I have a sense that, although he’d never let on, this occasion is particularly satisfying for Price—not because of the women, but because it confirms that he hasn’t lost his longtime status as hip downtown writer-icon. despite having gone Hollywood in a financially humongous way. He’s here to read from a book which hasn’t been published yet but which has already netted him $2 million from Hollywood. But he’s still paired with Jim Carroll, who reads poems about watching Allen Ginsberg jerk off—very hardcore, no-compromise stuff—on a downtown bill. What more could any New York writer want?

“I used to be a novelist, before I was a screenwriter. Now I’m a novelist again.You know, with a big N.

That night, however, there was a momentary echo of the time when Price thought he’ d lost it—his soul, his credibility—in those hours of script discussions with the Hollywood types who loved him too much. You could hear it in his description of what he was really aiming for when he wrote The Color of Money for Scorsese and Paul Newman. Earlier in the evening I’d asked him what that convoluted tale of macho consciousness was really about. 

“It was really about me making four hundred grand,” he said, laughing. Then went on more seriously: “It’s about a guy [Newman as Fast Eddie Felson, retired pool hustler extraordinaire] who creates a Frankenstein monster. He takes a kid who’s pure [Tom Cruise], and he, you know, he dips him in the acid of his own experience. But in the process of creating a Frankenstein monster [turning Cruise into a hustler like himself], he discovers the purity of himself before he became this thing, and now he wants to be a pure player, but he’s unleashed this monster and it’s roaming the country.

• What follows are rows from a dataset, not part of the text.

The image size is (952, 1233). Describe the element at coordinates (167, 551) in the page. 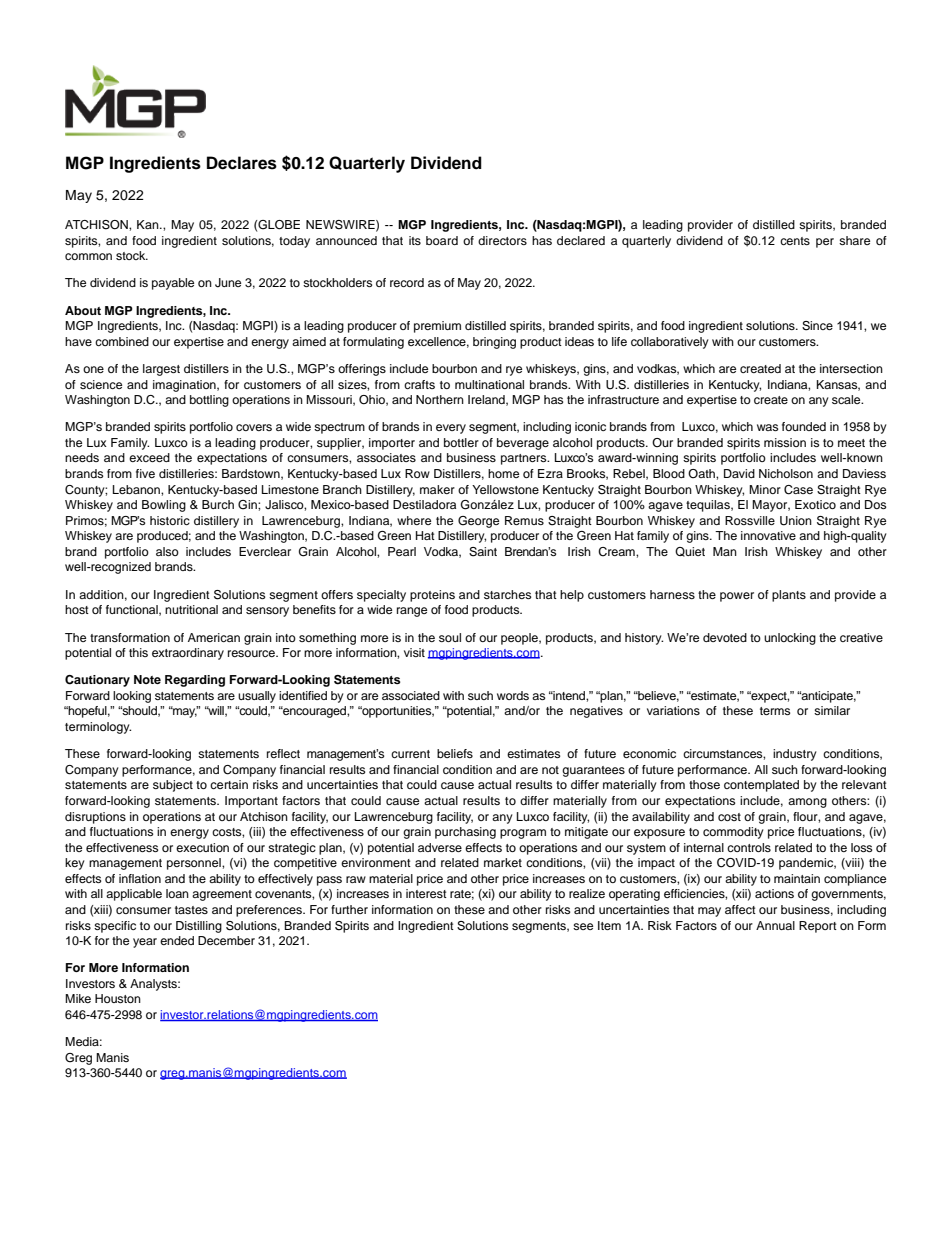

I see `also` at that location.
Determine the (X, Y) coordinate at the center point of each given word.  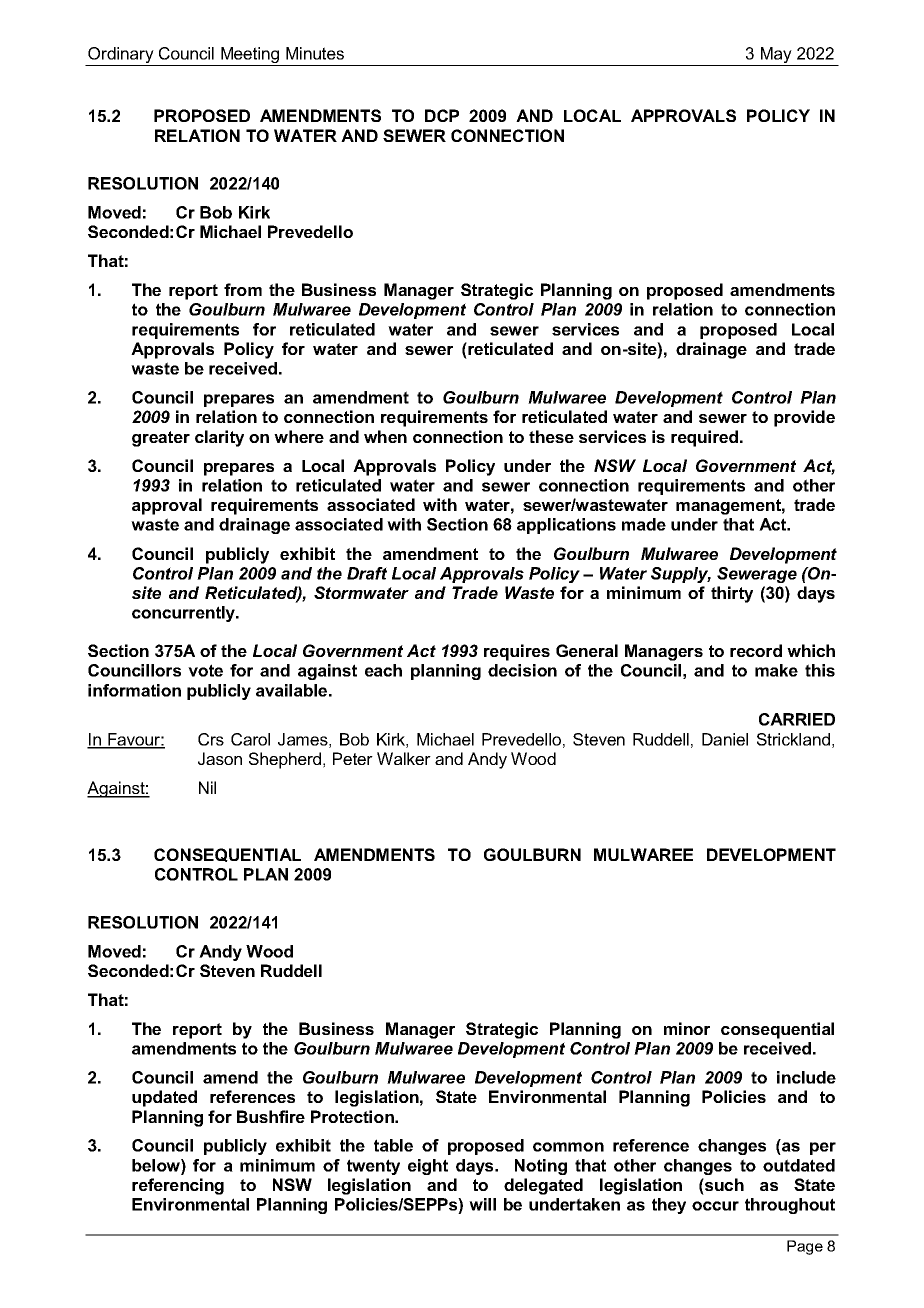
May (776, 56)
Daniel (725, 739)
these (551, 436)
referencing (178, 1186)
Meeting (250, 56)
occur (715, 1206)
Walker (404, 758)
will (482, 1204)
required (706, 438)
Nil (207, 787)
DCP (442, 115)
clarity (219, 438)
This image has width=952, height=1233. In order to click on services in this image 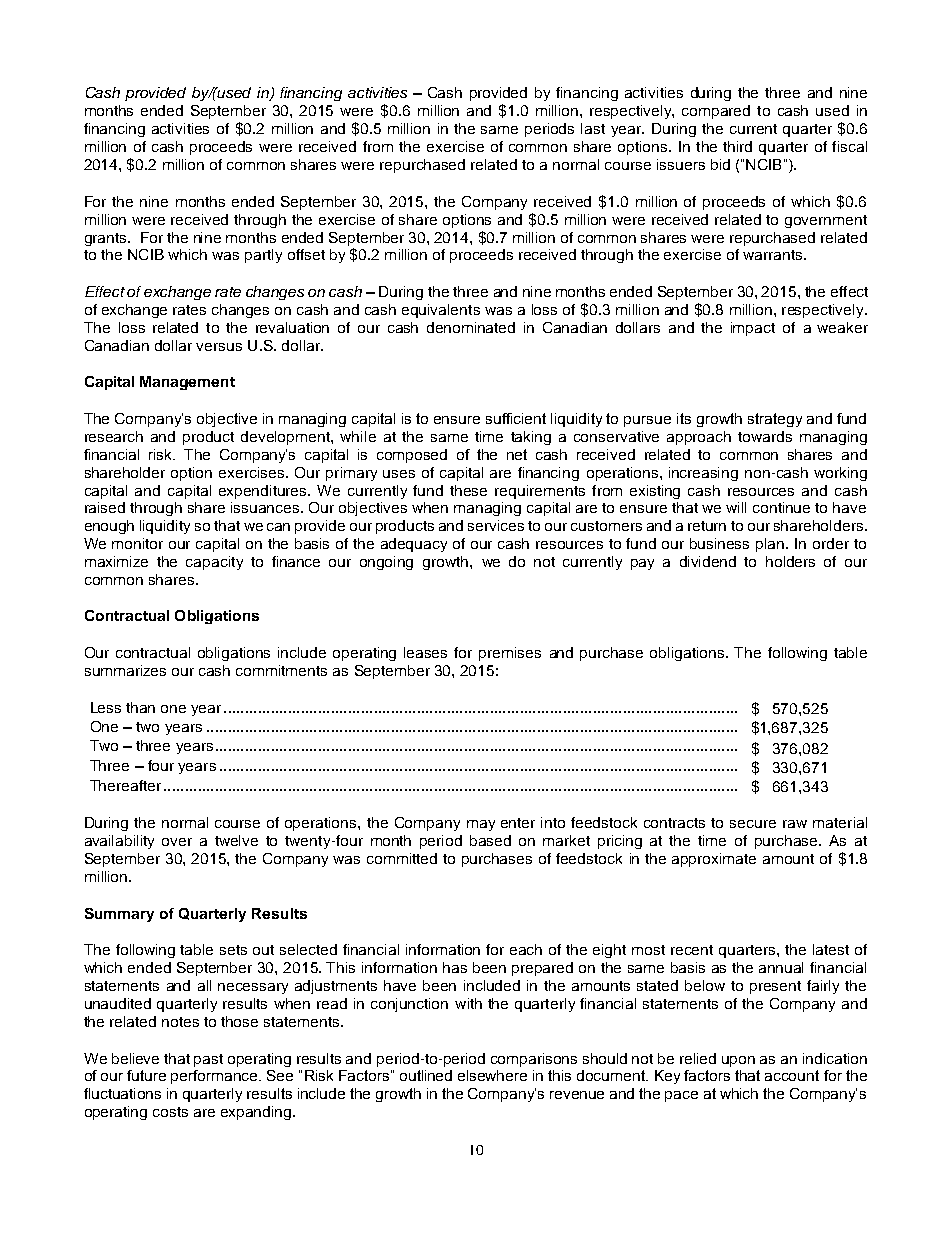, I will do `click(496, 525)`.
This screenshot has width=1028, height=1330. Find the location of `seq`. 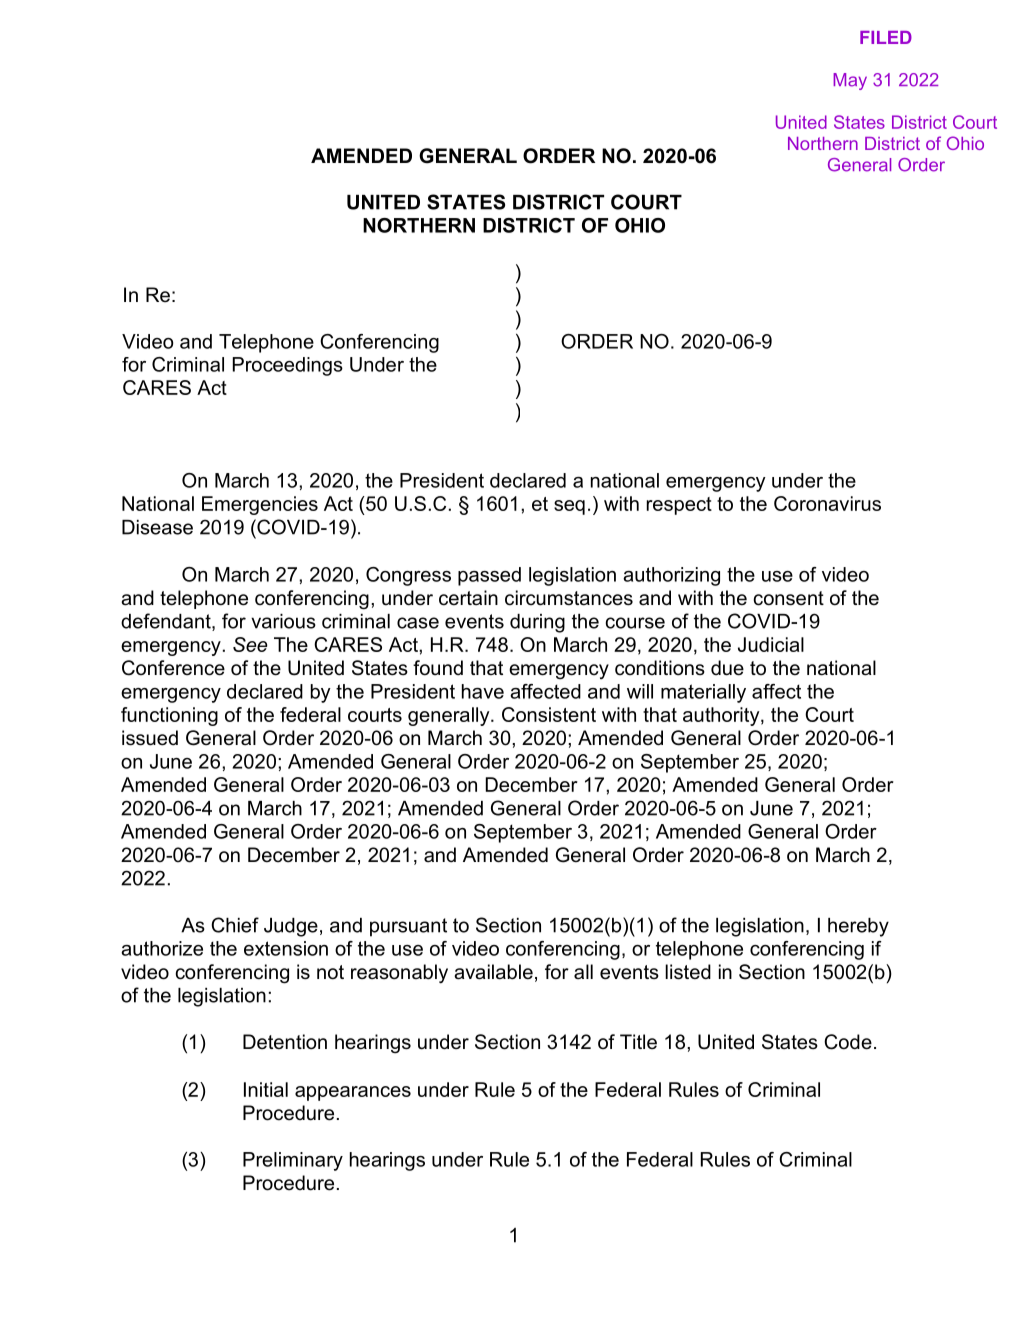

seq is located at coordinates (569, 507).
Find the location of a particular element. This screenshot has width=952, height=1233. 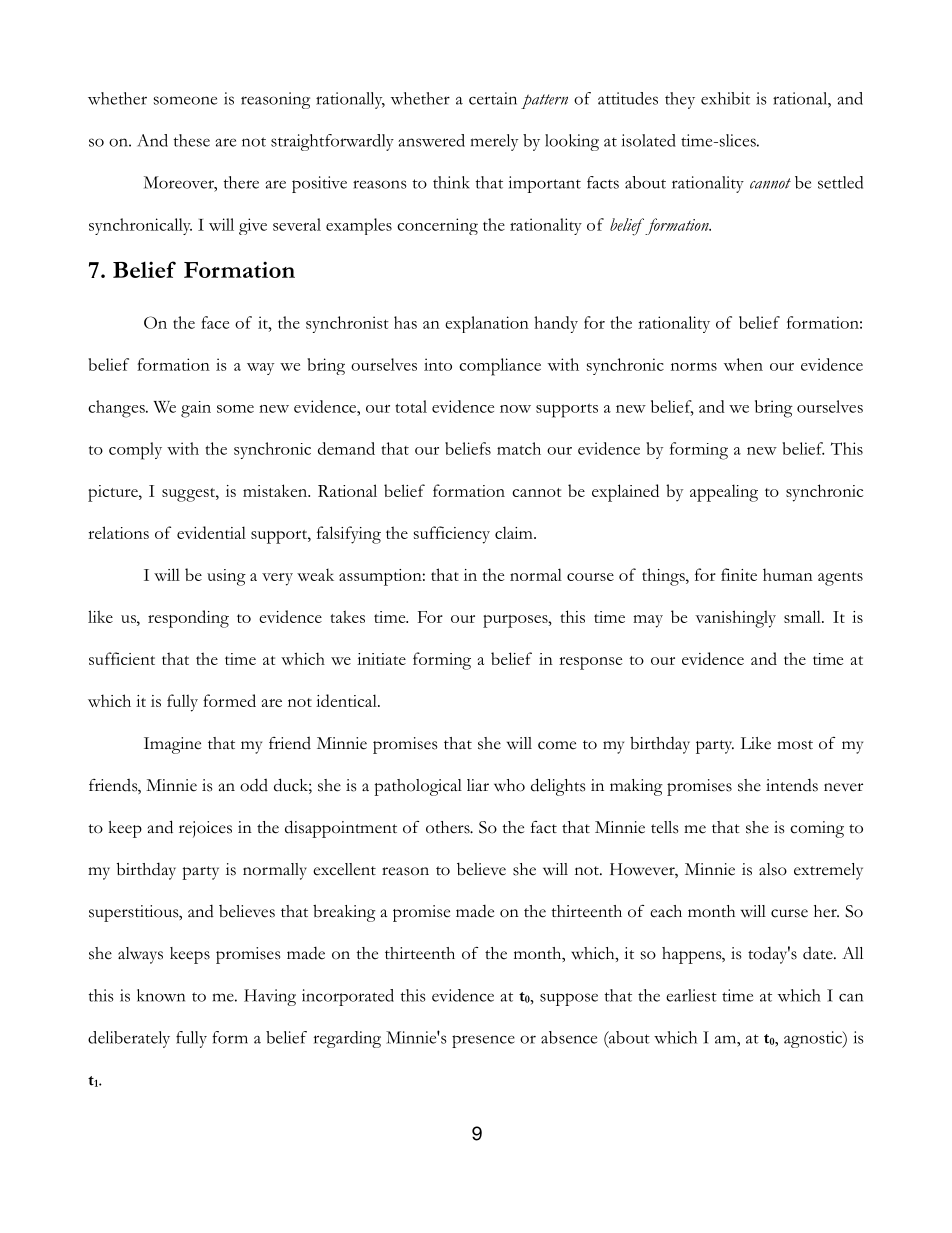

“And it’s about getting hold of this kid and making amends. He’s destroyed this kid, he’s created this monster of cynicism—and it’s about paying the price. You know, paying the price to achieve a state of peace and a state of grace.”

It to me as Price was going through this impassioned and painstaking explication of the film—or at least of the first draft, before he had to make it “less dark” for Newman (“Paul likes to play rogues, but he won’t play villains”)—that what he was really describing was the price he paid, the struggle that had been going on within himself. Between the “pure player”—the novelist—and the “Frankenstein,” the “monster of cynicism” he became when he turned into a monstrously successful Hollywood screenwriter. And how in doing Clockers, in returning to novels, “he discovers the purity of himself before he became this thing.”

I asked him if there was any truth to this parallel.

“Well, I told you, I don’t like to think in meta-terms,” he said irritably. Then he grudgingly conceded: “Well, I didn’t think so when I was writing the fucking thing, but you know, in retrospect I could say, yeah, maybe.”

A more forthcoming and definitive answer comes later that night when he takes the stage at the Bottom Line and begins to introduce the section from Clockers he’s going to read.

“Um, the last time I was here, I was reading from screenplays,” he tells the audience. “And this time I actually have a book. I used to be a novelist, before I was a screenwriter. Now I’m a novelist again. You know, with a big N.